Встретив их, Афанасий беседовал с ними словами духовной премудрости, ибо уста его были исполнены благодати Святого Духа. Они же так усладились этими словами, что желали навсегда остаться с ним, если бы было возможно им освободиться от своих должностей и от суеты мирской. Вернувшись к преподобному Михаилу, они сказали ему:

– Благодарим тебя, отче, что ты показал нам сокровище, «сокровенное на селе» паствы твоей.

Старец же, призвав Афанасия, велел ему снова предложить учительное слово о спасении души к пришедшим, и благодать Господня так сильно действовала в его устах, что слушавшие умилялись над словами его, сокрушаясь сердцем своим, и плакали. И сам старец удивлялся благодати учения, исходившего из уст Афанасия.

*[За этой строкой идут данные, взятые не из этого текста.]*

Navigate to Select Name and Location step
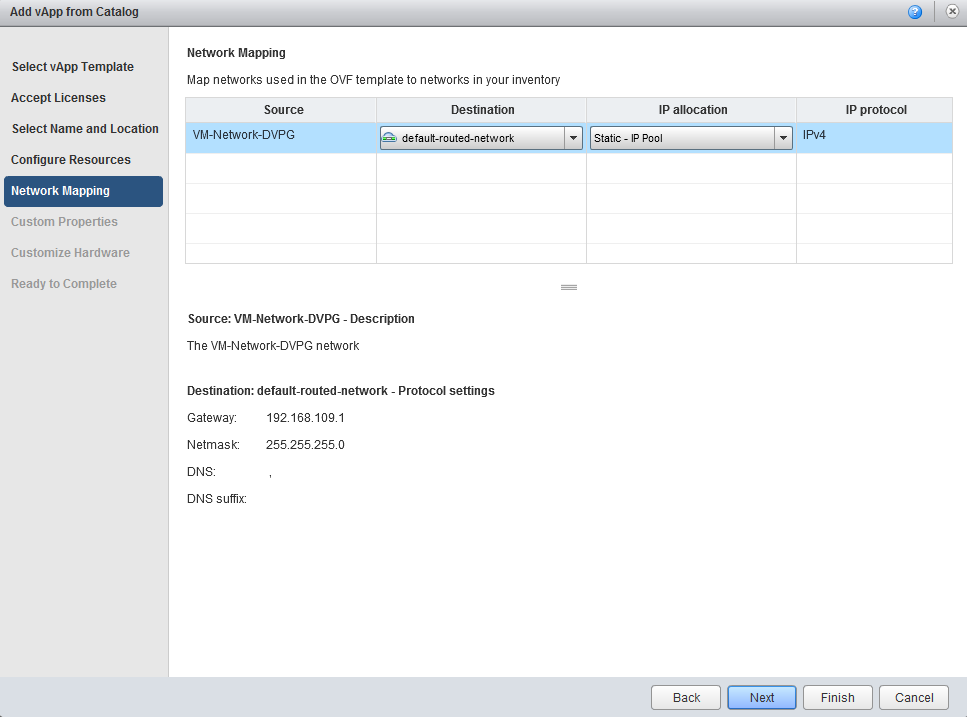Image resolution: width=967 pixels, height=717 pixels. click(x=85, y=129)
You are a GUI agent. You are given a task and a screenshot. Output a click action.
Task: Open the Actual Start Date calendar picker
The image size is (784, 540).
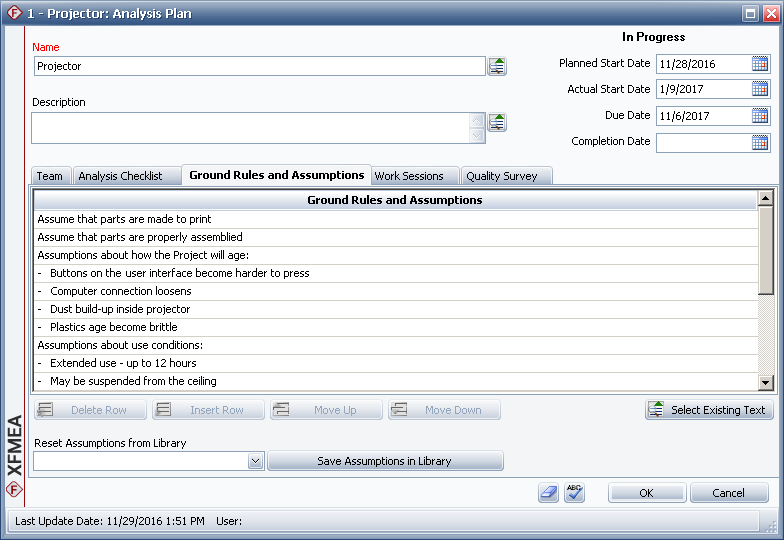click(760, 89)
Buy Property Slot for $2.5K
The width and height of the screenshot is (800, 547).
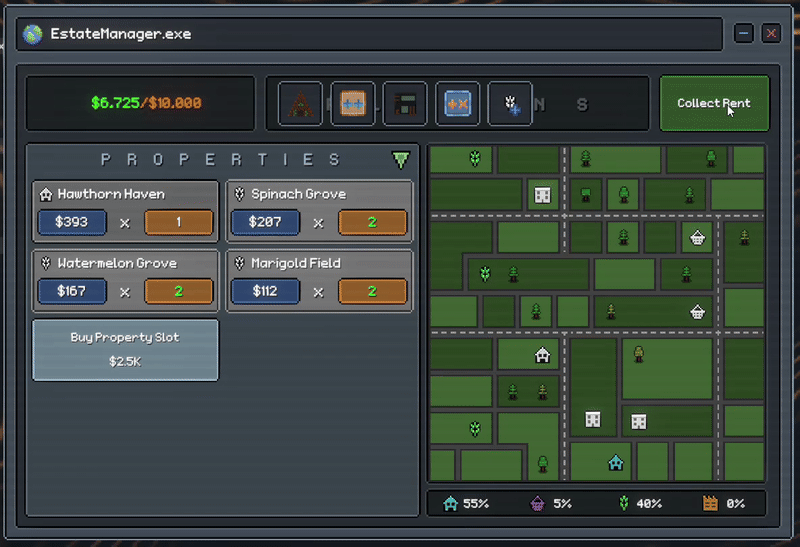tap(125, 349)
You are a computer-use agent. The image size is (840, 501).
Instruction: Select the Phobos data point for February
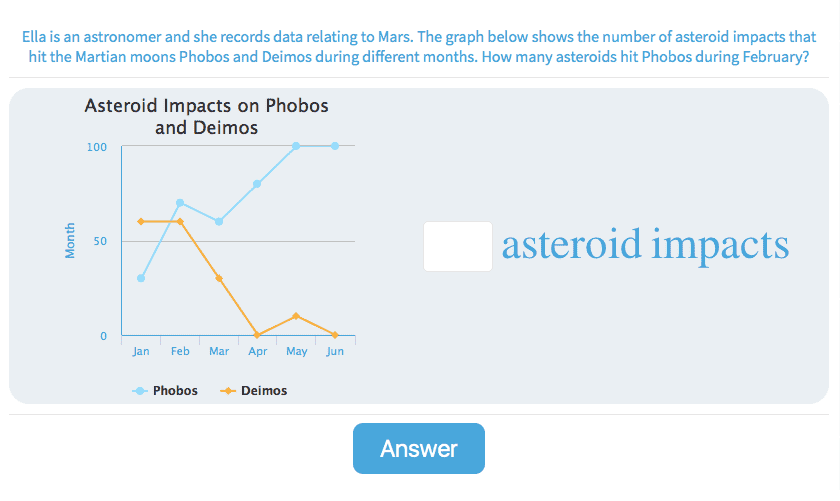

С тех пор Никифор-воевода и Лев-патриций сильно привязались к блаженному Афанасию. Придя к нему наедине, Никифор открыл ему свою мысль:

– Я желаю, отче, уйти от бури мирской, избегнуть житейских попечений и в безмолвии иноческом поработать Богу. Это желание и намерение образовалось во мне под влиянием твоих боговдохновенных слов, и я имею надежду на твои святые молитвы, что получу желаемое.

Блаженный же Афанасий отвечал ему:

– На Бога возложи надежду твою, господин, и Он устроит жизнь твою, как Ему будет угодно…

После длительной беседы воевода и патриций продолжали свой путь, получив великую пользу для душ своих.

Преподобный Михаил задумал сделать Афанасия после себя игуменом, так как сам он был стар и приближался к смерти. Узнав об этом, Афанасий, хотя и тяжко было ему расставаться с любимым им отцом, боясь тяготы начальствования и считая себя недостойным пастырского сана, пошел оттуда и скитался по горе Афонской, обходя пустынных отцов, возбуждая себя к большим подвигам примером их добродетельной жизни. Он встретил нескольких братий, живших недалеко друг от друга в каменных пещерах, поселился с ними и подражал жестокому их житию. Он вовсе не заботился о плоти, об одежде, о пище, о каком-либо имуществе. Он терпел мороз, зной и голод со сладостью Бога ради, питался дикими овощами, растущими в пустыне, в определенное время вкушая их в небольшом количестве.

В то время прп. Михаил Малеин отошел ко Господу, и Афанасий, узнав об этом, оплакивал его, как сын отца. Вслед за тем он узнал, что Никифор-воевода с братом своим Львом-патрицием должны были следовать мимо места, где находился Афанасий. Боясь, чтобы пришельцы не отыскали его, он оставил пустынников, с которыми жил, так как прочая пустынная братия их знала и часто посещала, и удалился в дальнюю обитель, называвшуюся по-гречески «Тузига». Там он встретил некоего старца, безмолвствовавшего в пустыне вне обители, и просил его, чтобы он принял его к себе. Себя Афанасий назвал Варнавою, чтобы его и по имени не могли найти.

Старец стал расспрашивать его, кто он, откуда, почему сюда пришел. Афанасий сказал ему: «Я из корабельщиков, отче, потерпел несчастье, обещался Богу отречься от мира и оплакивать грехи мои. Поэтому я облекся в этот святой иноческий образ и, наставляемый Богом, пришел сюда, к твоей святыне, желая остаться с тобой и быть тобою наставляемым на путь спасения. Имя же мое – Варнава».

Старец поверил словам его, принял к себе, и мнимый Варнава стал жить со старцем, повинуясь ему во всем, как отцу.

Однажды он сказал старцу: «Научи меня, отче, грамоте, чтобы я мог хоть понемногу читать псалтирь. Когда я был в миру, я не знал ничего кроме морского дела».

Афанасий представился некнижным, чтобы его не узнали те, которые искали его. Старец написал ему алфавит и учил его, как безграмотного простеца. Афанасий представлялся, что с трудом одолевает премудрость грамоты, так что старец даже печалился, иногда же, разгневанный им, отгонял его от себя. Мнимый же Варнава говорил тогда со слезами: «Не отгоняй меня, отче, безумного и худого, но потерпи Бога ради и помоги мне молитвами твоими, чтобы Господь подал мне разумение письма». И стал ученик мало-помалу как бы понимать слоги и вселил в старца надежду, что он усвоит то, что ему преподают.